イランイランとマリーゴールドの香り。一部のラベルに寄付先の団体のインフォメーションも。

「新鮮」「手作り」「安全」「愉快」がテーマのユニークコスメ

ラッシュの歴史
「新鮮」「手作り」「安全」「愉快」をモットーに
化粧品業界のプロなど6人が設立る
 マーク・コンスタンティン氏を代表とする、化粧品業界で研究・開発を経てヘア・スキンケアビジネスを始めた5人のメンバーがLUSHの前身「COSMETICS TO GO」を設立。その後、新たにメンバーを1人加えて、1994年にラッシュを設立。イギリス・南海岸にあるプール市に本社と製造工場を設立し、翌1995年同市に1号店をオープンさせました。その後国内外に出店、現在では世界43カ国計530店舗に。
↑1995年4月にオープンした1号店。同時に通販媒体「ラッシュタイムズ」の発行もスタート。
↑「フラワーパワー」(左)、「マイフェアレディ」(右)などテーマがついたギフトも人気。
↑ヨーロッパのデリカテッセンやマルシェのようなにぎやかなディスプレイに、引き寄せられてしまいます。

 ラッシュジャパンが誕生したのは、1998年のこと。翌年の1999年3月4日には東京・自由が丘に日本第1号店がオープンしました。ヨーロッパのデリカテッセンのような店内には、手書き文字の躍る黒板が立ち並ぶ楽しいディスプレイや、ソープの切り売りという新たなスタイル、肌質などに合わせた200種類ものソープやコスメ、ヘアケア製品が揃っていることなどから、瞬く間に話題に。
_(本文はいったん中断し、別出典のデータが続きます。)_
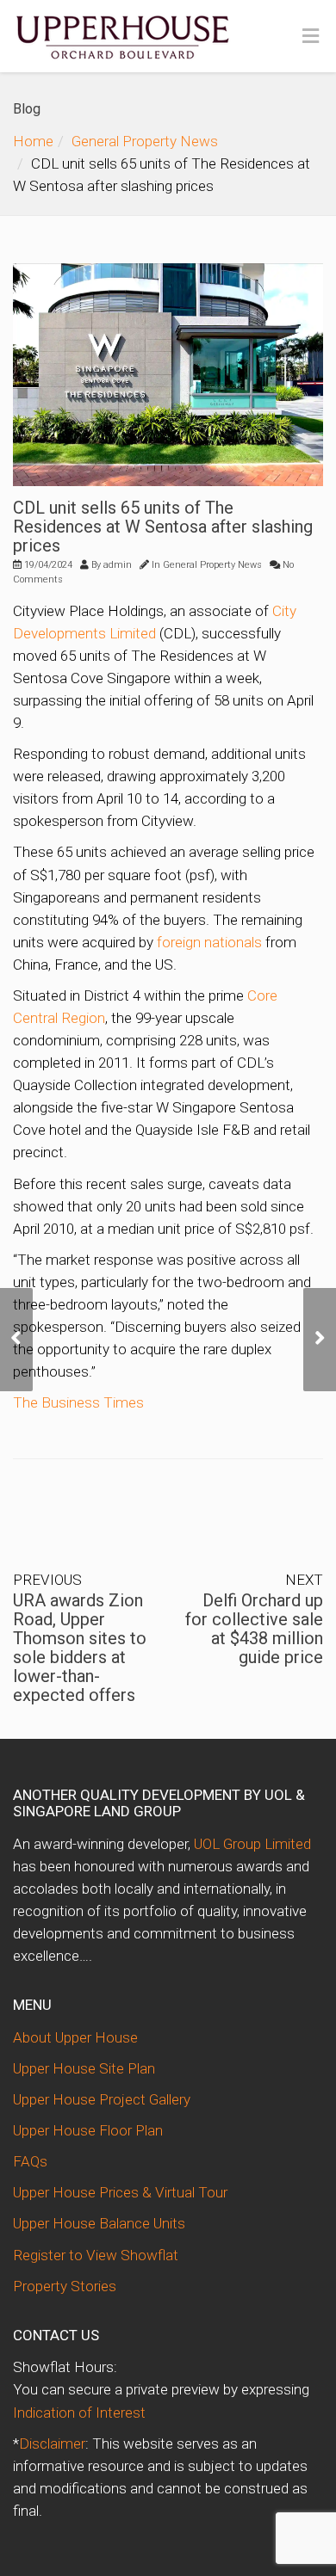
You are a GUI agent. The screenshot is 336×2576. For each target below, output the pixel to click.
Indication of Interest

ラッシュジャパン設立10年目の今年、通算100店目の店が渋谷にオープンしました。  ラッシュの製品作りの姿勢は真剣そのもの。肌に直接ふれ、体内に吸収されるコスメを“肌の食べ物”としてとらえ、毎日口にする料理と同じ発想で作っています。原料には、新鮮な果物や野菜、香りのよい花や安全性が確認された合成物質のみを使用し、防腐効果のあるエッセンシャルオイルなどを加え製品の品質を安定させます。ビタミン剤ではなく生のフルーツなどを使うのは、植物の持つパワーが肌に働きかけるからだそうです。  工場ではそれぞれのカテゴリーで担当者が決まっており、できたての製品を容器に詰め、自分の名前の入ったシールをはって完成。パッケージには製造年月日、使用期限、全成分の表示もついているため、ユーザーは安心して使えます。  製品開発は、創立当初から代表のマーク・コンスタンティン氏を含めた3人のチームが行っています。レシピは世界各国の工場で厳密に再現されますが、原料はその土地で入手できるものを使うので、成分を微調整することも。各商品の芳しい香りも、植物から抽出したエッセンシャルオイルを用いて彼らが開発したもの。こちらのレシピは開発チームのみの“秘密”とされ、それぞれの商品のためにイギリスで調合されています。  また、ラッシュを使う人たちにもっと楽しく幸せになってほしいという姿勢も特徴のひとつといえるでしょう。それは、アイテムのユニークなネーミング、店頭の黒板に躍る“ラッシュ文字”やカラフルなパッケージのギフトからも伝わります。こういった豊かな想いがある限り、ファンは増え続けるに違いありません。。